Willow Tree Book

From UBC Wiki

Not everyone gets to have a Willow Tree Book. In fact, I might be the only person in the history of time to every have had a Willow Tree Book.

I started reading at a very young age. When I was 2 my parents noticed that I was holding picture books right up to my face when I would look at them. They also clocked that, if ever I was around a TV that was on, I'd put my face right up to the screen in order to "watch" it.

They took me to their pediatrician, then on to an eye doctor, and by 2 and a half years old, I was wearing glasses.

Once I started wearing glasses, a new world was opened to me. The world I'm referring to is not the tangible world within which I lived. No, I mean the world of stories, reading and literature.

Shortly after those specs found my face I began to learn how to read. And it was learning how to read that was the impetus for my aunt to give me some place to write.

The first journal I've ever had in my life was a hard cover book with no lines on its pages. While "hard" cover, the cover felt like it came directly from nature. It had a soft, inviting texture. On the front was a beautiful drawing of a stout and graceful Salix Babylonica - aka a Weeping Willow.

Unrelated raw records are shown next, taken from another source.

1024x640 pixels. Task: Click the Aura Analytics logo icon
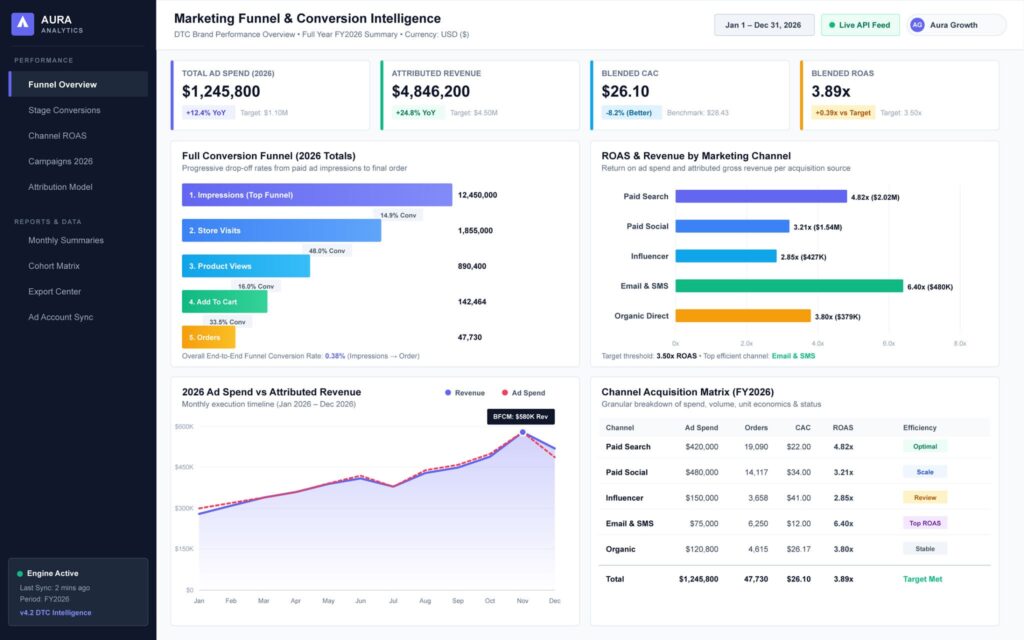click(22, 24)
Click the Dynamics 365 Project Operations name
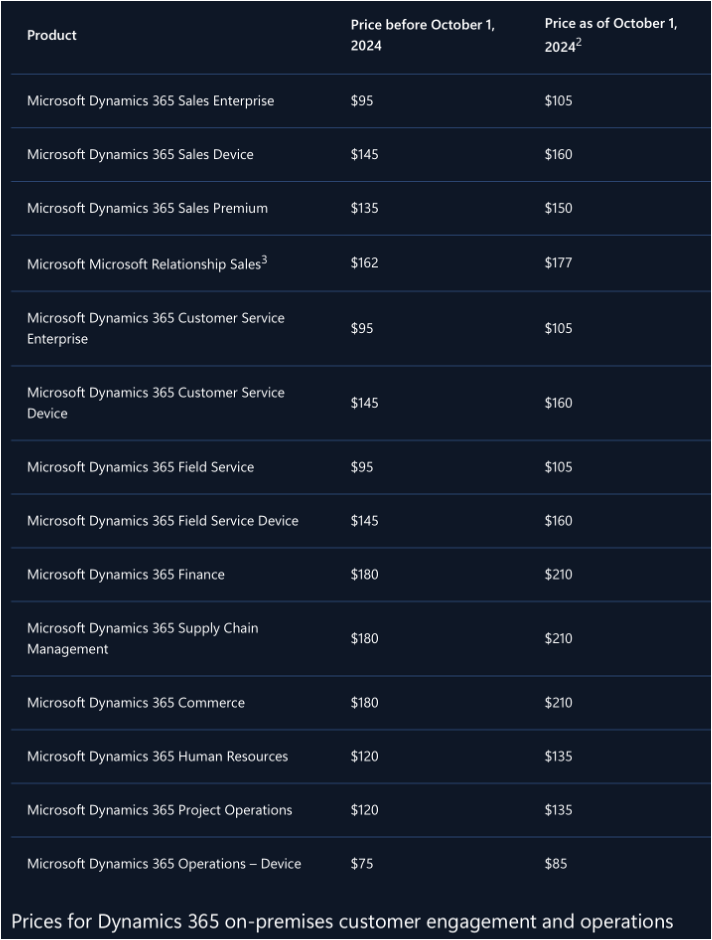Image resolution: width=712 pixels, height=940 pixels. point(159,811)
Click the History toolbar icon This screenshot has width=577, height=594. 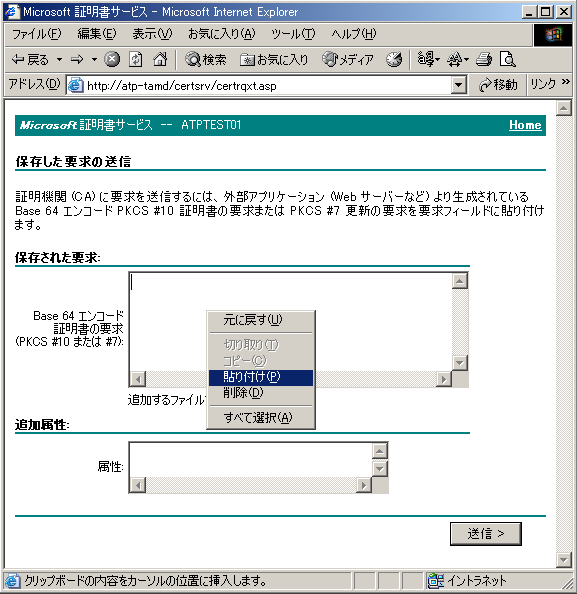(394, 59)
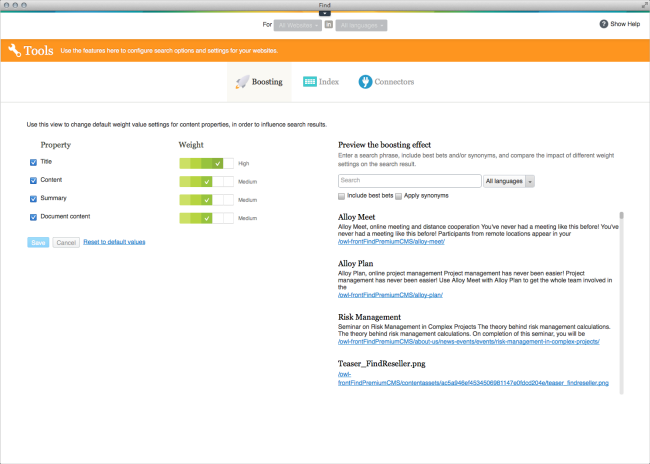
Task: Open the top bar All languages dropdown
Action: 361,24
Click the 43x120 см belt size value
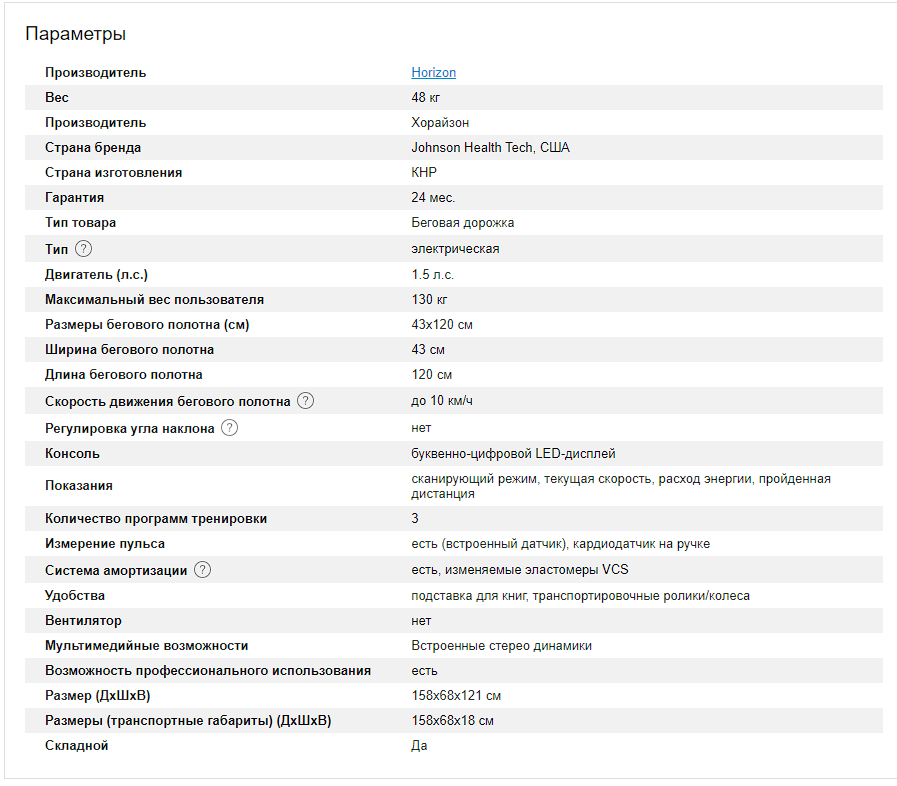Image resolution: width=897 pixels, height=786 pixels. click(x=441, y=324)
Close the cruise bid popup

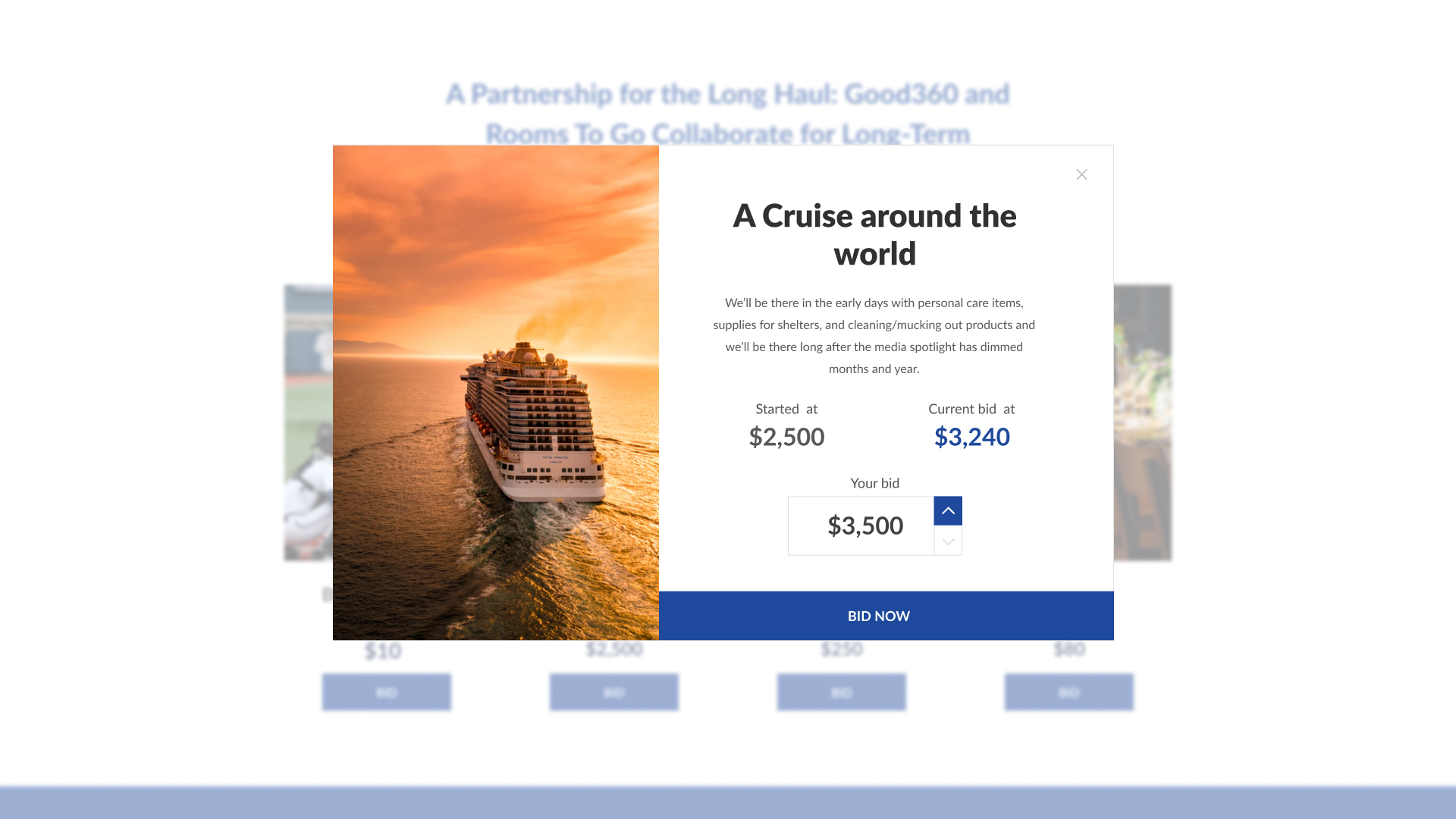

My Auntie Joy (who we have met before and from whom so many of my early influences come), called it a Willow Tree Book, and so that's what it was.

My very first willow tree book was the place I first started to practice spelling. My names, the names of family members, of simple words. I've mentioned that the pages had no lines, so I was free to craft words outside any bounds or paramaters. It was also an excellent place for drawing. And an excellent place to stick stickers. The pages are now full of combo word/drawing/sticker artistic expressions.

So when I say I've been a journaller for almost 30 years, I'm not lying. Every year on my birthday until I turned 18 my aunt would send me a brand new Willow Tree Book. Each with their own interesting and special qualities. And I still have them all - filled with ideas, thoughts, poems, grievances, sufferings, joys, confusions, celebrations, drawings, lists, contemplations, nonsense, breakthroughs... you name it.

My current Willow Tree Book was also a gift. Given to me by Suzanne Kennelly, a Winnipeg actor who performed in a play of mine this past spring. On closing she gave me a beautiful new journal, also soft to the touch, gold, with a moth embossed on the cover, urging me to write another special play.

A Willow Tree Book is a place to put all the things swirling around in your head. On paper, we can see them, make sense of them, maybe even do something about them. Like the willow tree, a Willow Tree Book is a symbol of strength, beauty, safety and home.